[Stored records]
------

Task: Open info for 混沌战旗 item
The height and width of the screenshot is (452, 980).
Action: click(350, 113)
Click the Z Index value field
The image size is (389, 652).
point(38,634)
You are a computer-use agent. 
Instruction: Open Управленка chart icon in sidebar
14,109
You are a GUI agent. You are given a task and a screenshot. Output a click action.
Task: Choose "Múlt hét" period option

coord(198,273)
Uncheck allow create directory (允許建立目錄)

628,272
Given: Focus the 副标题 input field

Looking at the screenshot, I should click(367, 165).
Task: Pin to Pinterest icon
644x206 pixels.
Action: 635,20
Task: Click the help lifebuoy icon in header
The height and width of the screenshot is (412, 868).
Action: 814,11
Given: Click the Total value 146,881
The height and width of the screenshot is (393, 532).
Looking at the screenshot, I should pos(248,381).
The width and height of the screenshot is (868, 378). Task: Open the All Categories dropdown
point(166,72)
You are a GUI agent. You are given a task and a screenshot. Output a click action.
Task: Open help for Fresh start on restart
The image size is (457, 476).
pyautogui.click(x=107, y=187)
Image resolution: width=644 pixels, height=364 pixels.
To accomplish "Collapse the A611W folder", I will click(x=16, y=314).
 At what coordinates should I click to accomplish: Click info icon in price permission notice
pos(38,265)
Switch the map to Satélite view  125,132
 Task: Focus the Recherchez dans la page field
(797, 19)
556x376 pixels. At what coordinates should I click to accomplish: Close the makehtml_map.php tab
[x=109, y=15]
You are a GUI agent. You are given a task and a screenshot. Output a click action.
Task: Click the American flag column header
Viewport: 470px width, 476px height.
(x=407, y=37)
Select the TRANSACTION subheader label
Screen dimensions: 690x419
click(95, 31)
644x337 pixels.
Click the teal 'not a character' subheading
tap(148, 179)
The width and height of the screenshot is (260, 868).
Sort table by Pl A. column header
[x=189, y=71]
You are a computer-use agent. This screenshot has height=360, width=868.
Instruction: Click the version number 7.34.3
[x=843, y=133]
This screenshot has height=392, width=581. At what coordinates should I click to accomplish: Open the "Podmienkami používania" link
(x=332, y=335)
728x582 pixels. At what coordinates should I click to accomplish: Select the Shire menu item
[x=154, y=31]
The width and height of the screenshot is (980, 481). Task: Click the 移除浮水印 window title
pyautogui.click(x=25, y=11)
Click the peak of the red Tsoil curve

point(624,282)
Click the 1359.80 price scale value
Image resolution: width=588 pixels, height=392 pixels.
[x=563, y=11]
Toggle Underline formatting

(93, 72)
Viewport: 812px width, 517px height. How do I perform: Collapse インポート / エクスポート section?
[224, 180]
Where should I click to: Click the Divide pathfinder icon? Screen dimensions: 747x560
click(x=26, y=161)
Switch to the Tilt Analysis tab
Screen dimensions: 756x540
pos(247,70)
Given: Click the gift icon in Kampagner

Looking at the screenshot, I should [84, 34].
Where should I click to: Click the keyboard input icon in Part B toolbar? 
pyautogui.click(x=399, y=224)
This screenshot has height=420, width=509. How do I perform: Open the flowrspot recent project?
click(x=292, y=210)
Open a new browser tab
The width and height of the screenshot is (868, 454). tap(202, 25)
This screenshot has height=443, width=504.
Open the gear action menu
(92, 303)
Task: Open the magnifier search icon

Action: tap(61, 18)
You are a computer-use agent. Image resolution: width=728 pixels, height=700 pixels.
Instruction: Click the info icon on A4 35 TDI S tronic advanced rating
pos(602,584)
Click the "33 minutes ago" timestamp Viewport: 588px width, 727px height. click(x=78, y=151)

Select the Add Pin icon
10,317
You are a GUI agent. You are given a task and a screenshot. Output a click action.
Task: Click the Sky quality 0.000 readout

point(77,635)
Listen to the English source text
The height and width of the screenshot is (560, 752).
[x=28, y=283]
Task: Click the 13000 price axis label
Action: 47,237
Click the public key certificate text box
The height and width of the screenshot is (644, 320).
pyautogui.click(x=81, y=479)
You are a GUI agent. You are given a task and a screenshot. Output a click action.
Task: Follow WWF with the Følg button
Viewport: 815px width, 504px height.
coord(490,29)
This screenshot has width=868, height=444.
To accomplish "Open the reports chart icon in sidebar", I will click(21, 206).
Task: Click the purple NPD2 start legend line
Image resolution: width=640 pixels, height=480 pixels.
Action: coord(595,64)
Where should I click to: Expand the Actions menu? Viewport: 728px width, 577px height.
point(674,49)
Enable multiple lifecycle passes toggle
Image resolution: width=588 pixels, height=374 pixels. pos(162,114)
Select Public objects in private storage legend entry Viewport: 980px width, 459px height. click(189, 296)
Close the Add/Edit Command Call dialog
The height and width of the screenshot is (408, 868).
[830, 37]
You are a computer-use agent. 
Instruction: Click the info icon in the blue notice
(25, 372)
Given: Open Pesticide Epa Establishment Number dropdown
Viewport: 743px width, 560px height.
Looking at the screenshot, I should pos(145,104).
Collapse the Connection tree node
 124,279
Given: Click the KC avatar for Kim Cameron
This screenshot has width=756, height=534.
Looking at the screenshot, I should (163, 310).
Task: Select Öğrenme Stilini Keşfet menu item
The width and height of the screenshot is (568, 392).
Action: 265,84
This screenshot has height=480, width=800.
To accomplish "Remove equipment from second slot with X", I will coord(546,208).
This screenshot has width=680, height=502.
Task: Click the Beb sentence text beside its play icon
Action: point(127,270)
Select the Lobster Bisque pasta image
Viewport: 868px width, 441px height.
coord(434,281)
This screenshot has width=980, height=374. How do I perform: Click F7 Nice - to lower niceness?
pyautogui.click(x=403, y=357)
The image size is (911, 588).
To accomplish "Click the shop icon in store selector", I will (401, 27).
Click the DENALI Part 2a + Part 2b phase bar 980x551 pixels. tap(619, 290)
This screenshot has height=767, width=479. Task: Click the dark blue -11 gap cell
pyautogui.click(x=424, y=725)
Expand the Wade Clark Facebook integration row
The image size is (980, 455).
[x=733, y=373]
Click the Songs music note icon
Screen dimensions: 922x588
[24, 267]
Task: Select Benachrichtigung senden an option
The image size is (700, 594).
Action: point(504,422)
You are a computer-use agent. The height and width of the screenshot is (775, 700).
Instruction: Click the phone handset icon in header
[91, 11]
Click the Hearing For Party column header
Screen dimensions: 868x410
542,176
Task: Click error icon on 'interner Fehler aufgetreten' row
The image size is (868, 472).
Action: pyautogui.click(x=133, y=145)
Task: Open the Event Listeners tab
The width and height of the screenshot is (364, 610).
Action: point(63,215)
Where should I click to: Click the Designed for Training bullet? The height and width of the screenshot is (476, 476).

------

▸ **WHAT THE TASK REQUIRES**: Transcribe the records above exactly, from the opening line down to and including the line with "Task: Pin to Pinterest icon".

▸ **EXERCISE OUTPUT**:
Task: Open info for 混沌战旗 item
The height and width of the screenshot is (452, 980).
Action: click(350, 113)
Click the Z Index value field
The image size is (389, 652).
point(38,634)
You are a computer-use agent. 
Instruction: Open Управленка chart icon in sidebar
14,109
You are a GUI agent. You are given a task and a screenshot. Output a click action.
Task: Choose "Múlt hét" period option

coord(198,273)
Uncheck allow create directory (允許建立目錄)

628,272
Given: Focus the 副标题 input field

Looking at the screenshot, I should click(367, 165).
Task: Pin to Pinterest icon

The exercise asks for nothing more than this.